From the forum thread on the Kennedy book below, copy out word for word the passage between "He just had" and "Any comments?", inclusive.
[[ DOCUMENT SEGMENT open ]]
Jump to content
The Education Forum

JFK's "Camelot" Legacy Challenged. New Book By Stephen F. Knott.


Joe Bauer

Recommended Posts

Reviews for Coming to Terms with John F. Kennedy

th?id=OVF.P7Y4M7XRx%2b8fjhfjF1oC3g&w=216&h=120&c=7&o=6&dpr=1.5&pid=13.1
 
 
 

Nov 10, 2023 · Author Stephen F. Knott argues that Jackie Kennedy's description of her husband's legacy as "Camelot" soon after his death is not an accurate portrayal of the 35th president.

 

“Knott’s writing is excellent throughout the book, and he makes reading about pivotal, decades-old events exciting all over again… Ideally, Coming to Terms with John F. Kennedy will be able to claim its rightful place in the Kennedy canon as public memory dims and the family’s chokehold on the late president’s image loosens.” ~ Paul D. Pearlstein, Washington Independent Review of Books

What Knott might have to say especially intrigued me, as he had once been a JFK fan who soured on him over the years, became a Reagan Democrat for a spell, and as he grew older began to reconsider Kennedy as a man and leader...Not everyone will find Knott’s revisionist arguments convincing, but I’ve almost always found revisionism to be provocative, even when I disagreed with the author’s conclusions. In this instance, I think Knott’s approach will enable readers to see the Kennedy presidency more clearly.” ~John Ferling, Curr

Stephen F. Knott

 
Screen+Shot+2020-08-11+at+3.20.32+PM.jpg

Dr. Stephen Knott is a Professor of National Security Affairs at the United States Naval War College in Newport, RI. Prior to accepting his position at the Naval War College, Knott was Co-Chair of the Presidential Oral History Program at the Miller Center of Public Affairs at the University of Virginia. His essays have appeared in The Wall Street Journal, The Washington Post, The Christian Science Monitor, The New York Post, Time, Politico, The Hill, Foreign Policy, and The National Interest. He is the author/editor of ten books dealing with the American presidency, the early republic, and American foreign policy. His most recent book, Coming to Terms with John F. Kennedy, was published by the University Press of Kansas in October 2022.

Edited by Joe Bauer
Link to comment
Share on other sites

Way more JFK and JFKA books and articles coming out for the 60th anniversary than I had imagined.

This fellow's book was released a while ago. But it's getting promoted again during the JFKA anniversary media push.

He just had to tell us JFK wasn't as romantically brave, courageous and heroic as Jackie Kennedy portrayed him in her first interview after his death.

Any comments?

Link to comment
Share on other sites

It wasn't just Jackie that portrayed it as a time of nobility, honor and progress.  JFK did like the movie and song, playing the album on his Whitehouse stereo.  Arthur Schlesinger helped with A Thousand Days along with another author whose name slips my mind at the moment.  Then there was Life Magazine.  My wife bought me this for our first Christmas together in 1988.  Still well worth $2 plus shipping just for the pictures.

Life in Camelot: The Kennedy Years by Kunhardt, Philip (amazon.com)

Link to comment
Share on other sites

From the final reprise.

Don’t let it be forgot
That once there was a spot
For one brief shining moment that was known
As Camelot.
[[ DOCUMENT SEGMENT closed ]]
[[ INFORMATION open ]]
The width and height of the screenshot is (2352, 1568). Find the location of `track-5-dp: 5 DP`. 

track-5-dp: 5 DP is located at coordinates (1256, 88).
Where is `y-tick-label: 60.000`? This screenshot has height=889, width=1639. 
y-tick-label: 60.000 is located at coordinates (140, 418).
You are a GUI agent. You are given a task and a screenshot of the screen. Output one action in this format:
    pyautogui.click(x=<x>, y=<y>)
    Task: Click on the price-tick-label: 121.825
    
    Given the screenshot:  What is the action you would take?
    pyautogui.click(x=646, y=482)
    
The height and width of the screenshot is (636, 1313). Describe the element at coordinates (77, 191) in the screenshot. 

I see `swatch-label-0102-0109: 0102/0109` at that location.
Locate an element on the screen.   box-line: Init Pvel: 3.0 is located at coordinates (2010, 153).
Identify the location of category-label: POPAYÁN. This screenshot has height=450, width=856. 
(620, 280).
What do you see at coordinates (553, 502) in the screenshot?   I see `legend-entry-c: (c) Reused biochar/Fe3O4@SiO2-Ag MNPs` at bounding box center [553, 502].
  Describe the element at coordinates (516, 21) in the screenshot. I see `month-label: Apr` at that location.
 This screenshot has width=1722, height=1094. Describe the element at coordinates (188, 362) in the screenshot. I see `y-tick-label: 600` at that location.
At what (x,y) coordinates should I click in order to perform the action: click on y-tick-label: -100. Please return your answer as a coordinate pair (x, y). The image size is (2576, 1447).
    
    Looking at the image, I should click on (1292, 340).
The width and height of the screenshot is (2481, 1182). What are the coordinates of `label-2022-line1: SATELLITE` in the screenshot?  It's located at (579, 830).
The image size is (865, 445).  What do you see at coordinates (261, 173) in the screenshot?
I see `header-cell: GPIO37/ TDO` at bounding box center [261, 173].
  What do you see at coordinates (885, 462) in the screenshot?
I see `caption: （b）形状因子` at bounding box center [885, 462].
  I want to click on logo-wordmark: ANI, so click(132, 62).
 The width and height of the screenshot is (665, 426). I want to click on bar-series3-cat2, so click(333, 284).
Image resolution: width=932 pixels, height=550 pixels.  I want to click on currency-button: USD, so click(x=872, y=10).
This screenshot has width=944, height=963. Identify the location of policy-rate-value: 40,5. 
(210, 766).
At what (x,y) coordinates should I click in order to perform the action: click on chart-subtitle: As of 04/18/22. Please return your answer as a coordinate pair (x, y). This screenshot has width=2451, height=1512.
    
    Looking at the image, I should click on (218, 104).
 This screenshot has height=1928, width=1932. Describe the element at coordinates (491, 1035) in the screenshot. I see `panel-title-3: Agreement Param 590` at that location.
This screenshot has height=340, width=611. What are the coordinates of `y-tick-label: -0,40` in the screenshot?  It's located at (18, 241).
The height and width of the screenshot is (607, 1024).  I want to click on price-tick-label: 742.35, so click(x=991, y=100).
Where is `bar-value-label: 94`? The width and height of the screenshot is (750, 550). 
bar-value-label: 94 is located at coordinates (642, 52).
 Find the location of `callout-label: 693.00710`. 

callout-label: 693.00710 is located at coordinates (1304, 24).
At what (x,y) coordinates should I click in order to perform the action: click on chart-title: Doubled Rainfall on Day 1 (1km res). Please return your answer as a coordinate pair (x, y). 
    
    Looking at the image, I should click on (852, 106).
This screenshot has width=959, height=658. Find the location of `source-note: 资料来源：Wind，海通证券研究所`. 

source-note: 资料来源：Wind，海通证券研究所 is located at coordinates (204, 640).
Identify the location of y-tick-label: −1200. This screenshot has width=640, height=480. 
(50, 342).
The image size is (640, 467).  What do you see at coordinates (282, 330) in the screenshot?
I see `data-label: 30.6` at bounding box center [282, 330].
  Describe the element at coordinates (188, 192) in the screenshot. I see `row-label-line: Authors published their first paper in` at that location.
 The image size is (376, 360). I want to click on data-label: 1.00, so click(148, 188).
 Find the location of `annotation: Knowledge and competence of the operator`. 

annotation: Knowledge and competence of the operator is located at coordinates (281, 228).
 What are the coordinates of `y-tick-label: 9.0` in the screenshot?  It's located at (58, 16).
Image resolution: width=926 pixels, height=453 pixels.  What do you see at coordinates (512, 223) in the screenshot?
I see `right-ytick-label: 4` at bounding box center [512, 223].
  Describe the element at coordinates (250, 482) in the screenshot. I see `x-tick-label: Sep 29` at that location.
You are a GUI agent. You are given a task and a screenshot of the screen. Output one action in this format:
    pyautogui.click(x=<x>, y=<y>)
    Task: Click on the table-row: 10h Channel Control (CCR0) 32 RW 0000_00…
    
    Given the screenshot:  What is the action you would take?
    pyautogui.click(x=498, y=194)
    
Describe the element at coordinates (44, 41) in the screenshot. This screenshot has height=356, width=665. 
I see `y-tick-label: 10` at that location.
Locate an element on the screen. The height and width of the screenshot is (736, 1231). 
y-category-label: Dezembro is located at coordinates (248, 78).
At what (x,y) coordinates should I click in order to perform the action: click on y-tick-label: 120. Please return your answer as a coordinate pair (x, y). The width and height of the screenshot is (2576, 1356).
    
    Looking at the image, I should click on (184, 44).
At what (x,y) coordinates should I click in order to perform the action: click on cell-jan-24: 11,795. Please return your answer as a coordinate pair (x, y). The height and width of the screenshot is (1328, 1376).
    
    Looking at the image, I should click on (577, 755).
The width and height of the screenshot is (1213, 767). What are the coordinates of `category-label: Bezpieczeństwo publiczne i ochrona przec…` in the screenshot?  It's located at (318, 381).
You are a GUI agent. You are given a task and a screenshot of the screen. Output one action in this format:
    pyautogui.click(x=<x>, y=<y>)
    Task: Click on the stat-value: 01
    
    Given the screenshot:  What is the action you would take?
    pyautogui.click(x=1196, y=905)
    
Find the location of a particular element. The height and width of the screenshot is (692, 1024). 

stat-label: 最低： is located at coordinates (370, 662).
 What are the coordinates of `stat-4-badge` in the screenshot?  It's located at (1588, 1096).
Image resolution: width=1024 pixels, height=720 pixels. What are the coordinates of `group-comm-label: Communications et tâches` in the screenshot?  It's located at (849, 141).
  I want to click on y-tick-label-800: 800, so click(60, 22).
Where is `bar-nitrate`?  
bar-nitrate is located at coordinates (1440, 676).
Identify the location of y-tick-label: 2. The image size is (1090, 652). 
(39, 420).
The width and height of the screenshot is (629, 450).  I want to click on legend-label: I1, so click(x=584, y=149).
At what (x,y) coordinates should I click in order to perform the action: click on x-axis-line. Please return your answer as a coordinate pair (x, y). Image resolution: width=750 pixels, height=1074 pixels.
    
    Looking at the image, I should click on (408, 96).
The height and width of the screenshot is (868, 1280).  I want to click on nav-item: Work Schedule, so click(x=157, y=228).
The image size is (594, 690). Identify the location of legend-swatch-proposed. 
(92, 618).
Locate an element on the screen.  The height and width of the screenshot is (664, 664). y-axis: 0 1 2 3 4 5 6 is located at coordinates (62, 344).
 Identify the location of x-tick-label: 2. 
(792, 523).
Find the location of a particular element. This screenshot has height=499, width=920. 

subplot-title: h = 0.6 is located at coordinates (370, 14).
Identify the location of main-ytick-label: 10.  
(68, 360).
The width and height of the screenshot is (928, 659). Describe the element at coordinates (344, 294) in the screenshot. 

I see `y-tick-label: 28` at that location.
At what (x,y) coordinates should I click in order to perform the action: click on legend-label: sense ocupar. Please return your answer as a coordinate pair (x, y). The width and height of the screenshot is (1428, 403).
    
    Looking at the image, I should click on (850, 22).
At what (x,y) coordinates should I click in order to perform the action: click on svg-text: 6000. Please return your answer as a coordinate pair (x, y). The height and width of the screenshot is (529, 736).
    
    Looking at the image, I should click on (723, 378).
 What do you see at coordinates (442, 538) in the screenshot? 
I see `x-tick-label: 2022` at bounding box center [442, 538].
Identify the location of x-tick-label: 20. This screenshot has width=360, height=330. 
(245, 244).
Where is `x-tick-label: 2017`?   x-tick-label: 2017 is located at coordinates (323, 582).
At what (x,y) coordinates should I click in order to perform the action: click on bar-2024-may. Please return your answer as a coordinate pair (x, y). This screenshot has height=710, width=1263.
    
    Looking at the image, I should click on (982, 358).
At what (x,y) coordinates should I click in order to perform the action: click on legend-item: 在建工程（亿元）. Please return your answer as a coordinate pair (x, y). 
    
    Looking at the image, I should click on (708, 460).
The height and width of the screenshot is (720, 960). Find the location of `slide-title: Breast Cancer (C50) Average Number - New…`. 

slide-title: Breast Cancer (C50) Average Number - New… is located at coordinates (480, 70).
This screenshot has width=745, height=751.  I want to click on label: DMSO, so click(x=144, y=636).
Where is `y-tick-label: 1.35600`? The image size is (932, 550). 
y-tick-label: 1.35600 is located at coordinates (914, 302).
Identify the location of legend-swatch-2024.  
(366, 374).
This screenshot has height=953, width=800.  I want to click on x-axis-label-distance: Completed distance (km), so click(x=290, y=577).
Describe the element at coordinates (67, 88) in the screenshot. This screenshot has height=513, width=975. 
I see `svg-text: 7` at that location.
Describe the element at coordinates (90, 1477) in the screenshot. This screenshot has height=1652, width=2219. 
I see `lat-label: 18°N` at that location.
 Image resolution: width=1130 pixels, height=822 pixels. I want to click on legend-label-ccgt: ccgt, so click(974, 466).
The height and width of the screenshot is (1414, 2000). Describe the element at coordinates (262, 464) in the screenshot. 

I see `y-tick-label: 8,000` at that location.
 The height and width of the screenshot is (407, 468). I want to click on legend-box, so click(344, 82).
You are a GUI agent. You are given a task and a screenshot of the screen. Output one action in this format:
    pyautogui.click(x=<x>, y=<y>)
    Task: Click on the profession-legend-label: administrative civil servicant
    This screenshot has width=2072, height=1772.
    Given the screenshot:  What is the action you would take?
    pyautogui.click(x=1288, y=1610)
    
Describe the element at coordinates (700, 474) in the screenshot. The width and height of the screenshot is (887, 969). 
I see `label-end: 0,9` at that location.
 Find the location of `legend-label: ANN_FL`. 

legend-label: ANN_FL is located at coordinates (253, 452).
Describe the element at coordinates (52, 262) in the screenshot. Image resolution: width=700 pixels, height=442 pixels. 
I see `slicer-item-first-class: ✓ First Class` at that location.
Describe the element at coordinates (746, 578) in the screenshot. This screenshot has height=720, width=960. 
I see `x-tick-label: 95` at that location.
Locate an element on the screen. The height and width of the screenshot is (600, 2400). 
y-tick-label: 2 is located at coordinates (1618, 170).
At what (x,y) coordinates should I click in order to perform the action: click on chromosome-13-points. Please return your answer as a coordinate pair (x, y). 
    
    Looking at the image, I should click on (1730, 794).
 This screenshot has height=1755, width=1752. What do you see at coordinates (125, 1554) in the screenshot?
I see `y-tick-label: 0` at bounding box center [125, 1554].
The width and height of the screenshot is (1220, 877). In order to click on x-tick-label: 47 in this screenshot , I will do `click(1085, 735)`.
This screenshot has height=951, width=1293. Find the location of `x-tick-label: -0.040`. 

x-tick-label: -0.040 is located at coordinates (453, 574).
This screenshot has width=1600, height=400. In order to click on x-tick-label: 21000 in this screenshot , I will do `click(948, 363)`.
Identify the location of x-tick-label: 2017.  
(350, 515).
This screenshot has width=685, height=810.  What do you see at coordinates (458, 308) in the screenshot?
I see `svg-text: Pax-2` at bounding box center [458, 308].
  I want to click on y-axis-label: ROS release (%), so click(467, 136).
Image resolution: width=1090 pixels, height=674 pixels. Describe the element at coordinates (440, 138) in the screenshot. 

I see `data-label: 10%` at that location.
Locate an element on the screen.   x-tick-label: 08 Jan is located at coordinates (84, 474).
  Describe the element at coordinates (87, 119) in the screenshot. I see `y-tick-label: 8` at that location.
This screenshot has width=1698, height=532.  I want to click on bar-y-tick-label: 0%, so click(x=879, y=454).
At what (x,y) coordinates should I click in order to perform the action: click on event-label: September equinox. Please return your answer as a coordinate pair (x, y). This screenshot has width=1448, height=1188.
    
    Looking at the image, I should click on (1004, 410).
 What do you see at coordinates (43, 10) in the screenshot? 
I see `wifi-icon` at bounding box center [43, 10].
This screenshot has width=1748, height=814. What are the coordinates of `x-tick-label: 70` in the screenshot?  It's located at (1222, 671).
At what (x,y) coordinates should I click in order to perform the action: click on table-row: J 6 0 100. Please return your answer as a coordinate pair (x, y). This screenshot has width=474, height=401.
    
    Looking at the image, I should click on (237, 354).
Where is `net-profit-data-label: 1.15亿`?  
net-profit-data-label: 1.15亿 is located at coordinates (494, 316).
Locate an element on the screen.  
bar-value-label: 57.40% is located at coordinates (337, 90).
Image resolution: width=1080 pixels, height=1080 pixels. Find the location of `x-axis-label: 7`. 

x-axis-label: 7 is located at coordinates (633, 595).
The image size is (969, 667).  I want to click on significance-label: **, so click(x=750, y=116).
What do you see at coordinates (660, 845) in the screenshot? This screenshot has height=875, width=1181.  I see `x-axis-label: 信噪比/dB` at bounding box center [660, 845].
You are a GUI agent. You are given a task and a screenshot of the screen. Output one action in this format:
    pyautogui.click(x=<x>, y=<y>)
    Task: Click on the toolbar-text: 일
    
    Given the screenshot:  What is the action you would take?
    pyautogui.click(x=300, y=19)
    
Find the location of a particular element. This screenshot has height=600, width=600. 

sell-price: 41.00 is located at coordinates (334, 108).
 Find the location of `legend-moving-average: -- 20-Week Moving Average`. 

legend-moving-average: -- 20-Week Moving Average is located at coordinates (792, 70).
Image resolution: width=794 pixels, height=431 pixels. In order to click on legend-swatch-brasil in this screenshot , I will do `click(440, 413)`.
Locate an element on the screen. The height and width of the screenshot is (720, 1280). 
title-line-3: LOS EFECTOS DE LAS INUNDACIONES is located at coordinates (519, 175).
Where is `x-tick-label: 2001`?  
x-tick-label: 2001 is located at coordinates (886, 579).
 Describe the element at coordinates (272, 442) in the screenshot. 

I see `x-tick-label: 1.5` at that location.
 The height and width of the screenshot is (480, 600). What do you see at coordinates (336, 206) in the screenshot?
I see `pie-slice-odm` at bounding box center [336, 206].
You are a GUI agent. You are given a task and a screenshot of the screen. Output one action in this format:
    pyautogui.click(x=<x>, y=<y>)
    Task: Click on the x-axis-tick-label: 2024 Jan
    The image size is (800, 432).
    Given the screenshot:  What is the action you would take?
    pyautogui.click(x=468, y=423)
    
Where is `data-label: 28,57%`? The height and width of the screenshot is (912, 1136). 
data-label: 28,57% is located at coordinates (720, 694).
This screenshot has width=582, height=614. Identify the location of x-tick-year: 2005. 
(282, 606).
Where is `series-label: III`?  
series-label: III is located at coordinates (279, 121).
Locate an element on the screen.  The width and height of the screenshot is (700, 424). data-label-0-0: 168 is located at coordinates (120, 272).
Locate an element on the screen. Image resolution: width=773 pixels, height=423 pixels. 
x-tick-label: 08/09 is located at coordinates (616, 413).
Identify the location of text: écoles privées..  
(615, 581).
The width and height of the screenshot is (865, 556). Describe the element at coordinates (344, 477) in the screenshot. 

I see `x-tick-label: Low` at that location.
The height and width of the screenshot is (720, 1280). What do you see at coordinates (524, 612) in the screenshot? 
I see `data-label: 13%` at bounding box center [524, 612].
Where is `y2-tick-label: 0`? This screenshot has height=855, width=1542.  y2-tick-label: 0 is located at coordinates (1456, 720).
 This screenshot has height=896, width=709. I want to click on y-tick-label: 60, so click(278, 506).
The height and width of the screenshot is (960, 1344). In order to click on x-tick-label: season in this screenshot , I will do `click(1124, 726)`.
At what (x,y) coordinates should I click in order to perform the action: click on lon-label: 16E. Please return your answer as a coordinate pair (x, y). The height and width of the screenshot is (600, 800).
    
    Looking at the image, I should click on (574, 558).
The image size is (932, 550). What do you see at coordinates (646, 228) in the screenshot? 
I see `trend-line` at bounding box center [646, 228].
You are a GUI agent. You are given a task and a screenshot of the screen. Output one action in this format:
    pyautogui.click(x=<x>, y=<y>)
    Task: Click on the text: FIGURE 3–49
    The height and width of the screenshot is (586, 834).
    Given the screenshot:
[[ INFORMATION closed ]]
_REPLY TO THE EXERCISE_
He just had to tell us JFK wasn't as romantically brave, courageous and heroic as Jackie Kennedy portrayed him in her first interview after his death.

Any comments?